## 설명된 항목을 찾기 위한 기록
■ ■ ■ ■

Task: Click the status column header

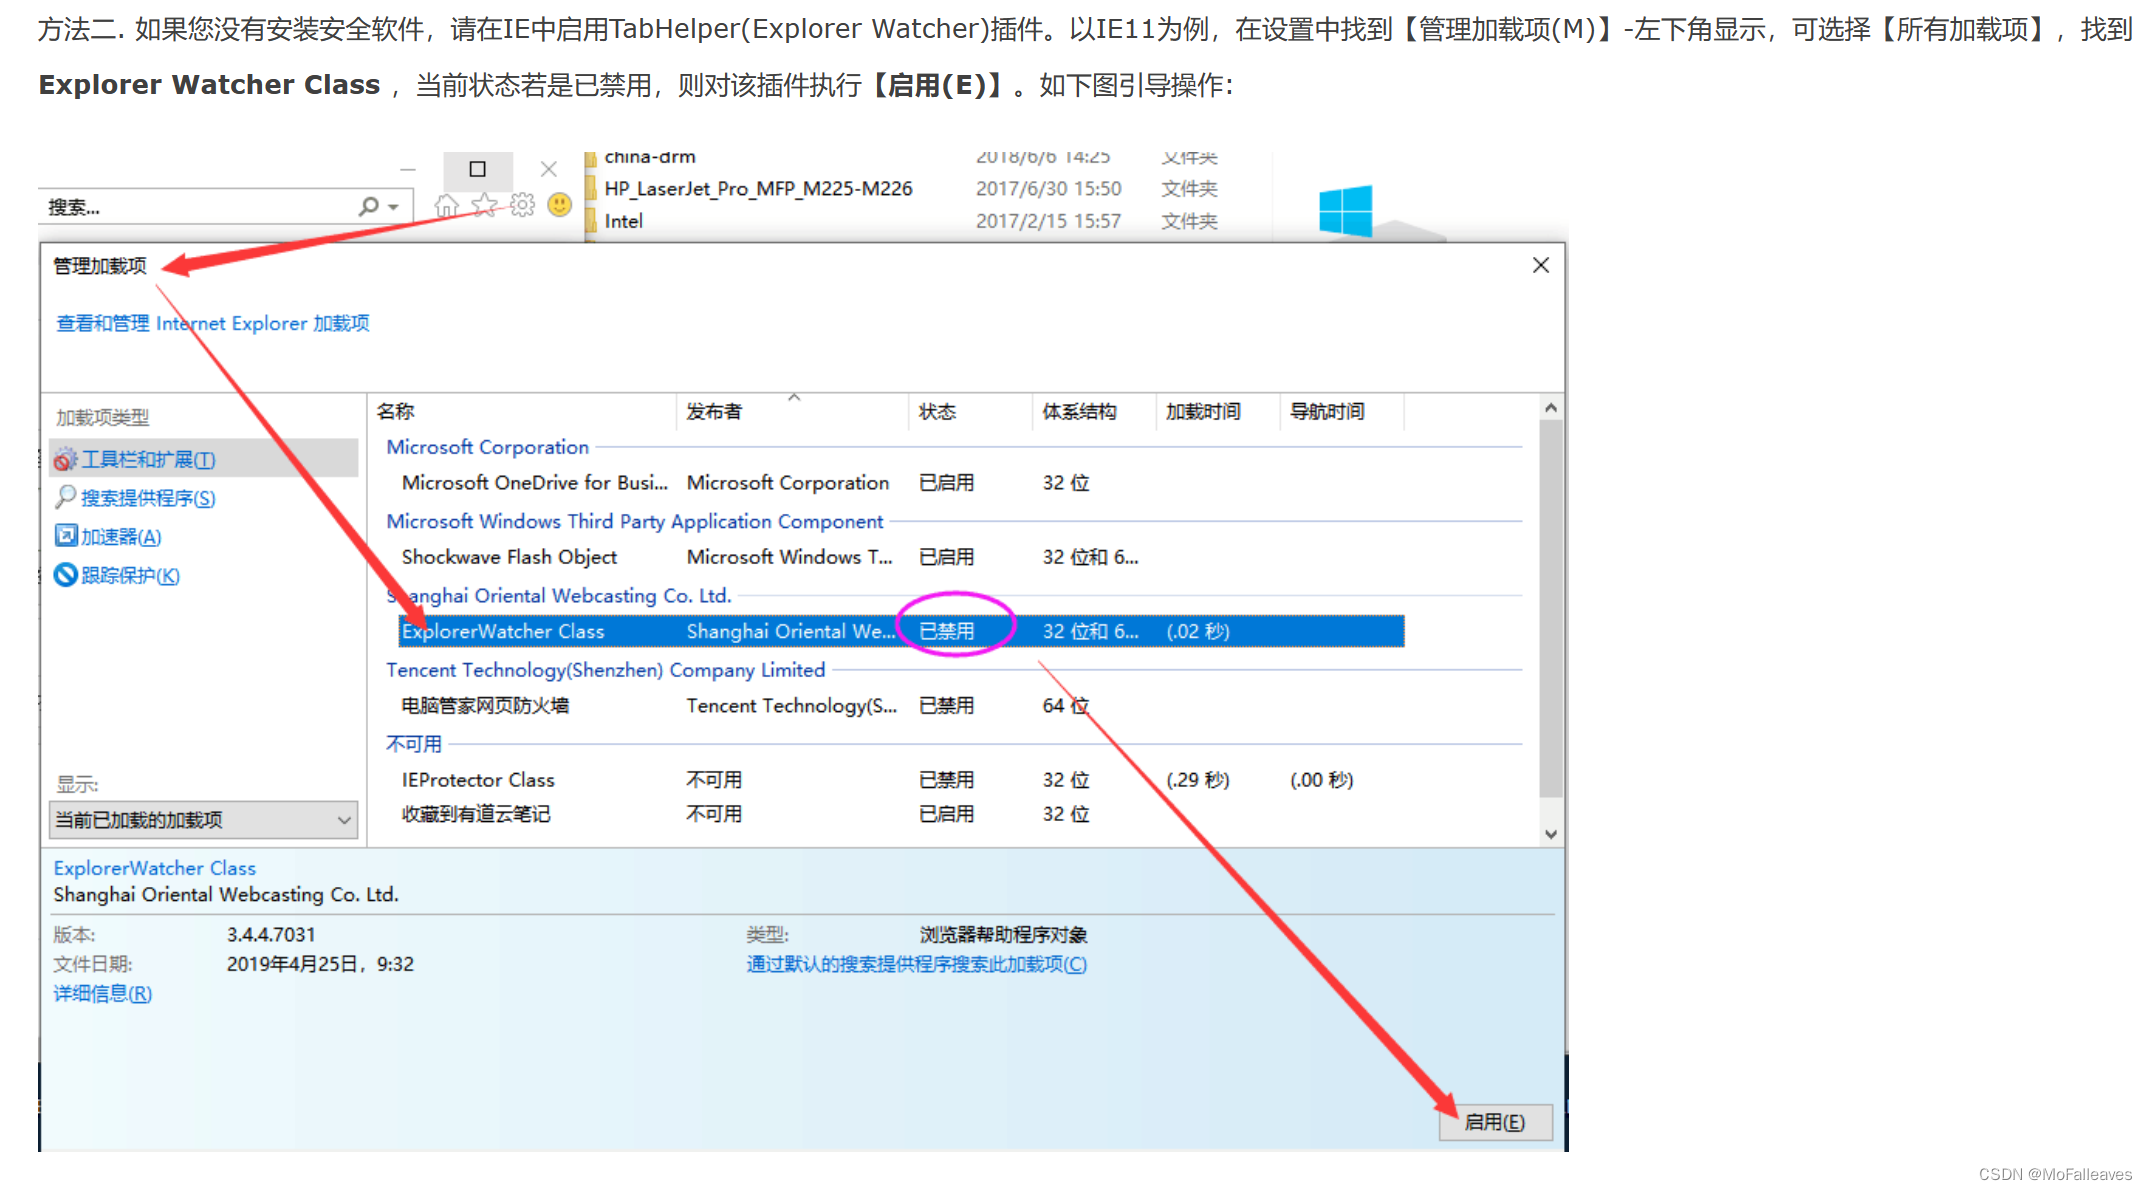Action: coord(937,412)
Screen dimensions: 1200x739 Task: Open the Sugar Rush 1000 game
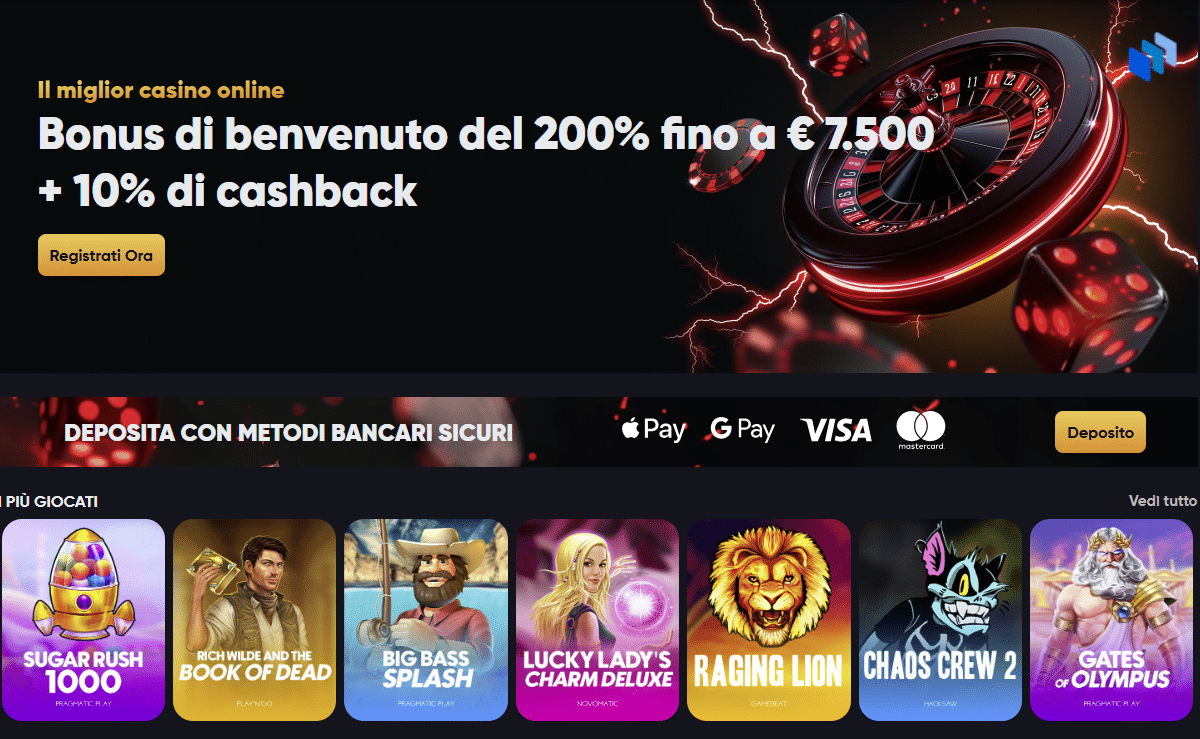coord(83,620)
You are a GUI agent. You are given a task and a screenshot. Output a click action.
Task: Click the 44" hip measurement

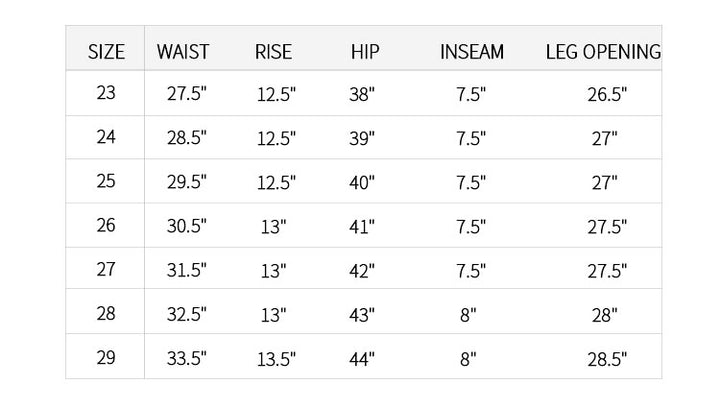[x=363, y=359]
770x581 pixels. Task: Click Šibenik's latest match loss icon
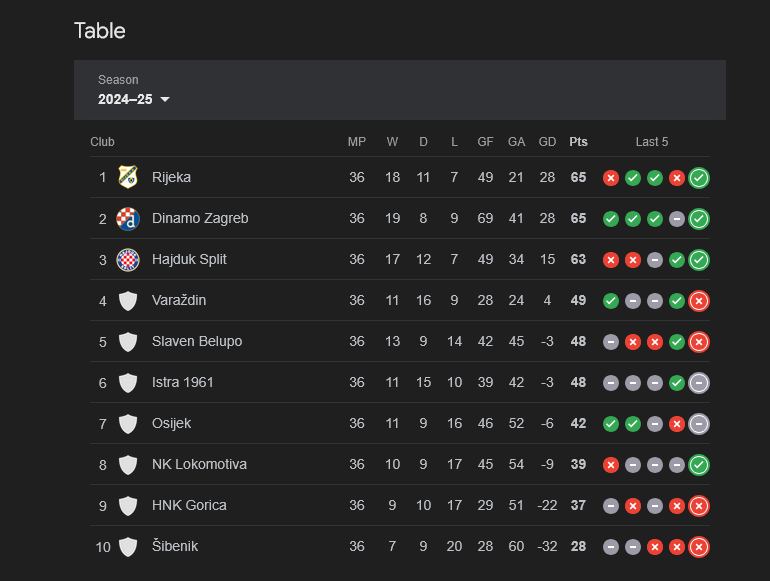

■ ■ ■ ■

## 과제 목표
위의 기록을 처음부터 끝까지 한 글자도 바꾸지 말고 다시 출력하세요. 그림은 답에 넣지 마세요.

## 완료된 과제
Task: Click the status column header

Action: coord(937,412)
Screen dimensions: 1200x739 Task: Open the Sugar Rush 1000 game
coord(83,620)
You are a GUI agent. You are given a task and a screenshot. Output a click action.
Task: Click the 44" hip measurement

[x=363, y=359]
770x581 pixels. Task: Click Šibenik's latest match loss icon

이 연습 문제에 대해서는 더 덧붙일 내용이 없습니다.